In questo senso è proprio vero che la pretesa, illecita nei confronti di LI, rende illecita la stessa gestione del suo negozio astrattamente lecito, nei confronti di VA. In altri termini, poiché il giudice di merito ritiene in fatto che D'GO ed altri abbiano assunto una condotta vessatoria nei confronti di VA nell'interesse proprio, che non è quello di ottenere compenso per l'opera svolta in nome altrui, bensì di conseguire il profitto di un contratto illecito nei danni di LI, non hanno agito per conto di costui, operando con vessazioni nei confronti del debitore VA.
Quanto al caso Di NT la sentenza ha fatto applicazione di un diverso corollario del principio enunciato di identità dell'elemento oggettivo - diversità di quello soggettivo, che significa le distinte ragioni di incriminazione di cui agli artt. 393 e 629 CPP, e cioè che "si tratta di estorsione allorché il terzo incaricato dell'esazione del credito non si limiti ad una negotiorum gestio, bensì agisca anche e soprattutto per il perseguimento di propri autonomi interessi illeciti (Cass., sez. 2^, 4681/97)". Così formulato, in particolare per quell'"anche e soprattutto", troppo legati al fatto nella massimazione, il principio appare inadeguato al caso.

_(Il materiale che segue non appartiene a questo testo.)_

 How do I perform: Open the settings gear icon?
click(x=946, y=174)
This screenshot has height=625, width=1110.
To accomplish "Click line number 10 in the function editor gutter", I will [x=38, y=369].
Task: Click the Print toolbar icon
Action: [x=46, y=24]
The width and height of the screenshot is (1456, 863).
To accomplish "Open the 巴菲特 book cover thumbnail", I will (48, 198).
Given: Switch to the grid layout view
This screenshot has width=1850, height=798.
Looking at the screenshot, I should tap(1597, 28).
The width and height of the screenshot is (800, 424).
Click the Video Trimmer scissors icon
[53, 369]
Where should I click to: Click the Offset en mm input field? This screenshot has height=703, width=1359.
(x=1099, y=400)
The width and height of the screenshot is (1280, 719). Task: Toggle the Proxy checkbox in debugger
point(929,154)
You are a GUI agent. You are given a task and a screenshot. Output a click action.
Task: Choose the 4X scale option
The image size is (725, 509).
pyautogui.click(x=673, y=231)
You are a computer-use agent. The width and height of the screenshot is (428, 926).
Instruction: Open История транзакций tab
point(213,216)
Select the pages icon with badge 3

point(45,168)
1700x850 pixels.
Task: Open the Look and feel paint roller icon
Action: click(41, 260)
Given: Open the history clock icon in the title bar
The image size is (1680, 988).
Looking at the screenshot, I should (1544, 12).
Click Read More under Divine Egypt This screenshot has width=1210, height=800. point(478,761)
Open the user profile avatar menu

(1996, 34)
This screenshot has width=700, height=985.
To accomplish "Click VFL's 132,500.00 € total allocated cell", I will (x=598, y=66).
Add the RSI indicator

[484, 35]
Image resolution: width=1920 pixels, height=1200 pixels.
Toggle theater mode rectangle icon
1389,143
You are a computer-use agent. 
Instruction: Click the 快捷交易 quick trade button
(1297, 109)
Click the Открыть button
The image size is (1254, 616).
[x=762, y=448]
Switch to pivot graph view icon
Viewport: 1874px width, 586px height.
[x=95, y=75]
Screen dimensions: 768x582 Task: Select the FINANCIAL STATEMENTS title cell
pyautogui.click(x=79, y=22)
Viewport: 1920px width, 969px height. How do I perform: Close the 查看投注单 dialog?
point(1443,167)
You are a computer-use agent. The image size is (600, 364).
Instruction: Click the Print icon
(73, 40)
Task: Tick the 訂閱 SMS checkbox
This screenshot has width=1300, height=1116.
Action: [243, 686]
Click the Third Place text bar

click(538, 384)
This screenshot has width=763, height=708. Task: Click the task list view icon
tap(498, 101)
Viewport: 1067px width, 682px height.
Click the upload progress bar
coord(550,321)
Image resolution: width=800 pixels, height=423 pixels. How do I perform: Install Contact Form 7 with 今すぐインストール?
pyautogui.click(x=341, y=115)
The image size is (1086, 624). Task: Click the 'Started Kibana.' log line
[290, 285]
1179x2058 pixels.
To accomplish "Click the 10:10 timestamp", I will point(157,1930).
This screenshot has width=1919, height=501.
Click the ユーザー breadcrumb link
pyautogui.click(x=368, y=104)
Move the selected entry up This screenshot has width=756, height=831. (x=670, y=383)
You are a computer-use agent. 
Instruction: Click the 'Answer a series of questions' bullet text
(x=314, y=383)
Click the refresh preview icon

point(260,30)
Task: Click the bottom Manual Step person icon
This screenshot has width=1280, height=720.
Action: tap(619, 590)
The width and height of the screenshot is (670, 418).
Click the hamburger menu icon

Di più, in effetti, il lemma chiave è "mandato" non "gestione di negozio".
Giova osservare che astrattamente, la pretesa esercitata quale mandatario per il cd. recupero crediti è in sè lecita, e sono ipoteticamente irrilevanti per la configurazione del reato di estorsione i patti interni con il mandante. Sennonché è stato ricostruito in fatto che D'GO ha tradito il mandato, ottenendo in proprio e trattenendo i titoli rilasciatigli dal debitore e da sua moglie (per inciso è perciò anche manifestamente infondato l'argomento che, non essendo i titoli denaro contante, si possa parlare solo di tentata estorsione). Questo comportamento invero non è conforme alla causa fiduciaria, che rende lecita la pretesa, e significa l'obiettivo di un profitto personale ingiusto. In sintesi il principio va così formulato: il fine del mandatario di ottenere in proprio la prestazione debitoria, quali che siano i patti interni tra lui ed il creditore che gli affidi il recupero del suo credito, esclude la causa fiduciaria che giustifica la pretesa, onde se il mandatario consegue tale obiettivo proprio e come tale ingiusto con minaccia, commette estorsione e non esercizio arbitrario delle proprie ragioni.
In questa luce, l'esorbitanza o mancata giustificazione dell'entità della richiesta di compenso al mandante sono meri elementi sintomatici della causa scoeleris che, incontestati nei ricorsi, confermano la correttezza di motivazione. Pertanto i motivi circa le estorsioni, di FI e di D'GO, sono tutti infondati.
È altresì infondato l'ultimo circa (a pena: altro è la continuazione che implica, in ragione dell'ideazione unitaria di più reati, ove riconosciuta, il beneficio del cumulo giuridico, altro la reiterazione per se stessa, cioè come fatto storico, delle condotte criminose, che è un indice di capacità criminale, da adottarsi per la determinazione della stessa pena base, in caso di continuazione. Non vì è dunque la sostenuta contraddizione in punto di pena.
P.Q.M.
dichiara inammissibile il ricorso di AL, e rigetta quelli di D'GO e FI: condanna i ricorrenti in solido al pagamento delle spose del procedimento ed AL, inoltre, alla somma di Euro 500 alla cassa delle ammende.
Così deciso in Roma, il 12 luglio 2002.